Production processes are critical for companies and relying on a supplier to digitize them requires very high levels of trust. The lack of references and existing success stories was a huge and understandable barrier, despite the feedback on the platform which, at first sight, was always positive. I had to work as an external consultant to a company for several months before gaining this trust, we are now planning the first pilot in early 2022.

We have been talking about digitization for a long time now, what’s the situation in Italy ?

Still far behind. But the problem is not technology, it is a set of two factors. The first is a poor understanding of the value of data. People struggle to perceive the potential of something they don’t see and don’t touch and generally don’t know how to approach. In an industrial context where a large proportion of companies are still relatively small and without dedicated professionals who know how to lead this kind of project, other priorities tend to take over.

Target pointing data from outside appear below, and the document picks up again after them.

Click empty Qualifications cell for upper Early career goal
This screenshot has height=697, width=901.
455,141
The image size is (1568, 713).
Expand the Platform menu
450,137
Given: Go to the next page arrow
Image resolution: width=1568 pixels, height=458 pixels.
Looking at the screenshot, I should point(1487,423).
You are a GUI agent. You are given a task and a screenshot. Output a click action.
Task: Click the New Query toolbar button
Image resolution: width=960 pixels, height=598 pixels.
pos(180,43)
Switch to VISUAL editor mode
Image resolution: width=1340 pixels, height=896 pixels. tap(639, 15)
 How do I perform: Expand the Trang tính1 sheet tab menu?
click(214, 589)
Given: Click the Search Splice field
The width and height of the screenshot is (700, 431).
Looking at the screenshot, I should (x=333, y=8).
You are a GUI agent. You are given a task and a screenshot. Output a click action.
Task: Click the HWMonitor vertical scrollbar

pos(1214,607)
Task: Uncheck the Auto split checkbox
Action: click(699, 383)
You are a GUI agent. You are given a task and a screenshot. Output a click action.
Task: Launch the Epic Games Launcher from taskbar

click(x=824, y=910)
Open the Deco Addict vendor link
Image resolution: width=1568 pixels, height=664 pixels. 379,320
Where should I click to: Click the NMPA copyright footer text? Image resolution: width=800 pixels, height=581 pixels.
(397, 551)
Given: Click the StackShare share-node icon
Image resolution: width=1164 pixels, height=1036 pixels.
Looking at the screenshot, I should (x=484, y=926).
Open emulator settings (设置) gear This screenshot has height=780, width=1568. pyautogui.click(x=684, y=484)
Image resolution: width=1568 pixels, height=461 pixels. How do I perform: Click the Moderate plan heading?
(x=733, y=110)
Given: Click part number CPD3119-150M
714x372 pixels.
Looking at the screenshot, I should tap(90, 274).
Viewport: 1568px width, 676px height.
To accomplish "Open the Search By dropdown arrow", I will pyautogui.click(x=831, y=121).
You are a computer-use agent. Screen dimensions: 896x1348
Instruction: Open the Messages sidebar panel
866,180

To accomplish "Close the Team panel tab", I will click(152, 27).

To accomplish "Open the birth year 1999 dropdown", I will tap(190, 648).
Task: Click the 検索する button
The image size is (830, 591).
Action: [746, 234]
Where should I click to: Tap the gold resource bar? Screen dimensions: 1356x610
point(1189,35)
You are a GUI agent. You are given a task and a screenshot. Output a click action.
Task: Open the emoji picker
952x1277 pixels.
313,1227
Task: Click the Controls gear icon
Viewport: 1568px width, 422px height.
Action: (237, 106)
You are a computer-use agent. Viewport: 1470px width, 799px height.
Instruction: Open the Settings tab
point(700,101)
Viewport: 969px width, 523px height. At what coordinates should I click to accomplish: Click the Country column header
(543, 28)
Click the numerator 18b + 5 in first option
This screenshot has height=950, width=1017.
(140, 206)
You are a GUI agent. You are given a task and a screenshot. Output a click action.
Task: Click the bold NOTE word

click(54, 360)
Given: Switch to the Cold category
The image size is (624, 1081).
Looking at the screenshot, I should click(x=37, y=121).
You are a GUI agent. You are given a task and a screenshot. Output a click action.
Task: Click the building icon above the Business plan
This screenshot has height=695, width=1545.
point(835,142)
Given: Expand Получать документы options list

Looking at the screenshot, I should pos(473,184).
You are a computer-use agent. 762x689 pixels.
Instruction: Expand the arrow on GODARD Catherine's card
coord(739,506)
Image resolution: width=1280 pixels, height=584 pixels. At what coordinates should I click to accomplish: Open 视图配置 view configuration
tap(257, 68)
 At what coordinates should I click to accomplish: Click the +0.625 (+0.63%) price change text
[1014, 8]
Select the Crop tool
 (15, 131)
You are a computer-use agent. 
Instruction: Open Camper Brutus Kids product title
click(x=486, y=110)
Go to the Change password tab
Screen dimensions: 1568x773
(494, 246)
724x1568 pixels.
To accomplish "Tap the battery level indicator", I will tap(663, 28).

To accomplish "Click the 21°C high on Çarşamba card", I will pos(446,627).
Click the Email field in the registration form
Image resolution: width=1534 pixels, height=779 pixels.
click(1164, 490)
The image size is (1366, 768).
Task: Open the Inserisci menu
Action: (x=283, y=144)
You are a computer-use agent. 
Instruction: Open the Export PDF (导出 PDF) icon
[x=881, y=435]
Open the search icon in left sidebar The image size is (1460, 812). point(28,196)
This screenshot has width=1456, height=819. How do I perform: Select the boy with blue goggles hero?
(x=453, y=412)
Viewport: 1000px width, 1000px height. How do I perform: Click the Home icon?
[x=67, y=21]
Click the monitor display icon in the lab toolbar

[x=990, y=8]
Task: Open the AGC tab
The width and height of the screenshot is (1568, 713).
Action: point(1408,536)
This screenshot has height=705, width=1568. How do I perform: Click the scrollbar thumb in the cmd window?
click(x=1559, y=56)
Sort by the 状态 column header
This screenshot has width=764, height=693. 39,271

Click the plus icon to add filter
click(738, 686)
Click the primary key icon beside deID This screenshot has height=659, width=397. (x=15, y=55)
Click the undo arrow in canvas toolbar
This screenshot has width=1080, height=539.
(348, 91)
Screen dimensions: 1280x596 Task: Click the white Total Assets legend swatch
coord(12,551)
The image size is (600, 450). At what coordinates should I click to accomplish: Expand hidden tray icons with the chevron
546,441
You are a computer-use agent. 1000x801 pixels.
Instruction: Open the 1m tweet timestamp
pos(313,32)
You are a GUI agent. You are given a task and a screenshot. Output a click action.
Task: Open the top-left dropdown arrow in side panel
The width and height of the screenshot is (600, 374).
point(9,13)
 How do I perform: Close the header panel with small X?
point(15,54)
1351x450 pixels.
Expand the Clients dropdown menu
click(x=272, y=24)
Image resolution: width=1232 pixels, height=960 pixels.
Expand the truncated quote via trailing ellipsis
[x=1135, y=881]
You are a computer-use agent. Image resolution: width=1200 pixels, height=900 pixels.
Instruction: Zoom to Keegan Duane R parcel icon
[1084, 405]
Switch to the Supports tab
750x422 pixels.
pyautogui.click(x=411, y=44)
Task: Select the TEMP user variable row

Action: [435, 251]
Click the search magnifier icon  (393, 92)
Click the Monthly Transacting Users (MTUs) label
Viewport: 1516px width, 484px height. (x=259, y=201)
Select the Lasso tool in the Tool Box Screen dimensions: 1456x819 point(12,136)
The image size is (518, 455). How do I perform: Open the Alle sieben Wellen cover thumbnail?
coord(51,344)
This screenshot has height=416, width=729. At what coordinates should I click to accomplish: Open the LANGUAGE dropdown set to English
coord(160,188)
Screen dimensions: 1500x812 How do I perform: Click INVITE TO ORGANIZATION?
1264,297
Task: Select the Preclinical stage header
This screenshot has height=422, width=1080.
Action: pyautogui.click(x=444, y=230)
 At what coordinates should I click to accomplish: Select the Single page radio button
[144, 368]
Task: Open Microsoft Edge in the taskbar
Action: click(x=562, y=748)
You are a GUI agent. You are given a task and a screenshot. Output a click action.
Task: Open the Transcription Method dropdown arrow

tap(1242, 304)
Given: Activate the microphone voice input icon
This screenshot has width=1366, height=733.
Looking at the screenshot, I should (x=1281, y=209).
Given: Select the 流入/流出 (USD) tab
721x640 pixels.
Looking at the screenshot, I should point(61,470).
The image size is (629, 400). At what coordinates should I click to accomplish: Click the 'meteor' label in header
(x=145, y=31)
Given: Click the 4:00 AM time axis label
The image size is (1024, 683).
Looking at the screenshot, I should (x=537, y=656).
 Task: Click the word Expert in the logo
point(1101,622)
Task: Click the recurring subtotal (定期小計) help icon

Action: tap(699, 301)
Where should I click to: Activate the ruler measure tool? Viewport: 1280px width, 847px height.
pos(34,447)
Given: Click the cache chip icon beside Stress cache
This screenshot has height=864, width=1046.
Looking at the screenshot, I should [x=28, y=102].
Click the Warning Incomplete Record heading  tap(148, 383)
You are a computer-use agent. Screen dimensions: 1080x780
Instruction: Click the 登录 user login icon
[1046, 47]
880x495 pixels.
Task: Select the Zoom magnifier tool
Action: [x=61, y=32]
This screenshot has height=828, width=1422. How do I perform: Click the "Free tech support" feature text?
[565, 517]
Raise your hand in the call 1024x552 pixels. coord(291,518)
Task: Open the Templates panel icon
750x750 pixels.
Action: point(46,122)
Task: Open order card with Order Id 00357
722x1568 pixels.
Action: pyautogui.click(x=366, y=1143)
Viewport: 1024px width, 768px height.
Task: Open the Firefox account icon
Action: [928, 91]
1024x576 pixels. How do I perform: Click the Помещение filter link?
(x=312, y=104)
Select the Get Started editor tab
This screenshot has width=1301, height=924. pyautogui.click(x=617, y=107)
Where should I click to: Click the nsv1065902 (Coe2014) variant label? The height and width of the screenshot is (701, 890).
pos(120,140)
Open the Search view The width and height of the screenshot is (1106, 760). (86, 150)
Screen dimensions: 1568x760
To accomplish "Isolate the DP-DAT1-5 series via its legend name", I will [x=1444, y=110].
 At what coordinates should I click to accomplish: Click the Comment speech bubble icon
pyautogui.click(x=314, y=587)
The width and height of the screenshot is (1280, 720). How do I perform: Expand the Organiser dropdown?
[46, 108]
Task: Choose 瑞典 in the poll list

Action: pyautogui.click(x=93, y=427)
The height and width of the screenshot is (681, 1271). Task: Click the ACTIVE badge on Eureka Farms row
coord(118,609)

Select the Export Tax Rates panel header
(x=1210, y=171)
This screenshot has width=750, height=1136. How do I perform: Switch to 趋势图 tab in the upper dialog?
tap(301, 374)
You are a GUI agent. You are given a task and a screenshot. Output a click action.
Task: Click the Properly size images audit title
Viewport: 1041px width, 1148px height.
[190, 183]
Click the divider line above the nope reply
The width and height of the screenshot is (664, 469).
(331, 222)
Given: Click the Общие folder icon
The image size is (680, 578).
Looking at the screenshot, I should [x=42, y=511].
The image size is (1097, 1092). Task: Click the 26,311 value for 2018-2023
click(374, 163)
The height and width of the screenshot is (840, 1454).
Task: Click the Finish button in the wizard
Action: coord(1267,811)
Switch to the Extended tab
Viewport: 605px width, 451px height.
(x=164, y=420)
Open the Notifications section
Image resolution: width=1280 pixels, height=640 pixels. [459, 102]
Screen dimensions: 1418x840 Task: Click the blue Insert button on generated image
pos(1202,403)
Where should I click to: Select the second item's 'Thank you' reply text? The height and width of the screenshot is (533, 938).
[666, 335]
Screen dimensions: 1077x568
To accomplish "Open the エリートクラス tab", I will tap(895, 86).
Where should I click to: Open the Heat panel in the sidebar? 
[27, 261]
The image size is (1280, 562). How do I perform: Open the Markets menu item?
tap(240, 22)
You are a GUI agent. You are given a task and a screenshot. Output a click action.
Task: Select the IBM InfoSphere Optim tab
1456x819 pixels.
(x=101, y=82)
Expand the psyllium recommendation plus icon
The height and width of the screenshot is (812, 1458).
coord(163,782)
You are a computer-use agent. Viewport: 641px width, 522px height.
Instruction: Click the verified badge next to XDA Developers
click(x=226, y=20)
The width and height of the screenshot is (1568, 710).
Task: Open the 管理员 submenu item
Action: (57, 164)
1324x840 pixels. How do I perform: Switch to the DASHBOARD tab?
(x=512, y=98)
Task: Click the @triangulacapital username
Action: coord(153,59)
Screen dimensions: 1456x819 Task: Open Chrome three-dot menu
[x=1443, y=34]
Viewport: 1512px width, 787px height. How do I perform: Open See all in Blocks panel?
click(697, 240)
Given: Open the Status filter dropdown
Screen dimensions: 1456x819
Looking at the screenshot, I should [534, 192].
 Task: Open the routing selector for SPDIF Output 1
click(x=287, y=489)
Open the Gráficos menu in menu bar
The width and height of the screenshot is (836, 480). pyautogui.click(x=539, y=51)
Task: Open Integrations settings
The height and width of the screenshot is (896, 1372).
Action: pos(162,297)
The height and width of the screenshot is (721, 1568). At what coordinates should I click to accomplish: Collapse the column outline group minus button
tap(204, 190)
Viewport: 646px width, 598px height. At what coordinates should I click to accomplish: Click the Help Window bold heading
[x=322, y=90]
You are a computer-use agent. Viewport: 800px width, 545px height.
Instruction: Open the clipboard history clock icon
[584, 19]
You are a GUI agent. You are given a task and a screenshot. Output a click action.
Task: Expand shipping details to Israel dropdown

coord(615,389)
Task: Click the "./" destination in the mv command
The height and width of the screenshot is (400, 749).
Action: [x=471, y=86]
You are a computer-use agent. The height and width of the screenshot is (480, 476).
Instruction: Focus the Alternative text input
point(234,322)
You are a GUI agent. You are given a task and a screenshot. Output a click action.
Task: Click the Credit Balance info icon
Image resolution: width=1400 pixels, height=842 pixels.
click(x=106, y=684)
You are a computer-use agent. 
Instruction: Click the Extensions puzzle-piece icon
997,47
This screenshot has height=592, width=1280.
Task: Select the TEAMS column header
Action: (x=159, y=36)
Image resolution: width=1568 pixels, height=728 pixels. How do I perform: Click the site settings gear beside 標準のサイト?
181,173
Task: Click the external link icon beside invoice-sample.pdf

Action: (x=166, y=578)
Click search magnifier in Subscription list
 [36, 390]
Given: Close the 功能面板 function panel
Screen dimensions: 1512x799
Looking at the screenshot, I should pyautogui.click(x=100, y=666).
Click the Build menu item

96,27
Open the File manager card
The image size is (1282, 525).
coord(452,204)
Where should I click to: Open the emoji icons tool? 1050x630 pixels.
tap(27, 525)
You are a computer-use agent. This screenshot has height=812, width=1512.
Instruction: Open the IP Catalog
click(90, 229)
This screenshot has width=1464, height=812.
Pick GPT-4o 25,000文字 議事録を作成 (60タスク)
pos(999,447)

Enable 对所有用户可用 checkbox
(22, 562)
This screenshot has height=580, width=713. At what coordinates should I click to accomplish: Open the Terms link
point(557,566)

The second is a problem of approach: the technologies are there and in large quantities, but they are all quite complex and impossible to fully understand at the selection stage. Thus the client, once the partner has been chosen, must rely almost blindly on him to define the implementation strategy. To successfully digitize a process, you need interventions that are not only technological, but also organizational. If the supplier is not strong on the change management side, or if the organization itself does not lend itself to make the necessary changes, there is a very high risk of not achieving the result, as demonstrated by research in the field (McKinsey in 2018, he published a report in which “Only 16% of the participants said that their digital transformation has successfully increased the performance and equipped to support the change in the long term”)

How did you launch your project? Have you used crowdfunding campaigns?

No. Progress Lab started off quietly, thanks to personal and close relatives’ savings. This was wanted, for personal reasons. We have not sought external funding so far, but it is not excluded that we will do so after collecting the first successful cases, to accelerate growth.

Do you also use Progress to digitize your company? 

We are not a manufacturing company, we make software, so it does not apply to our context.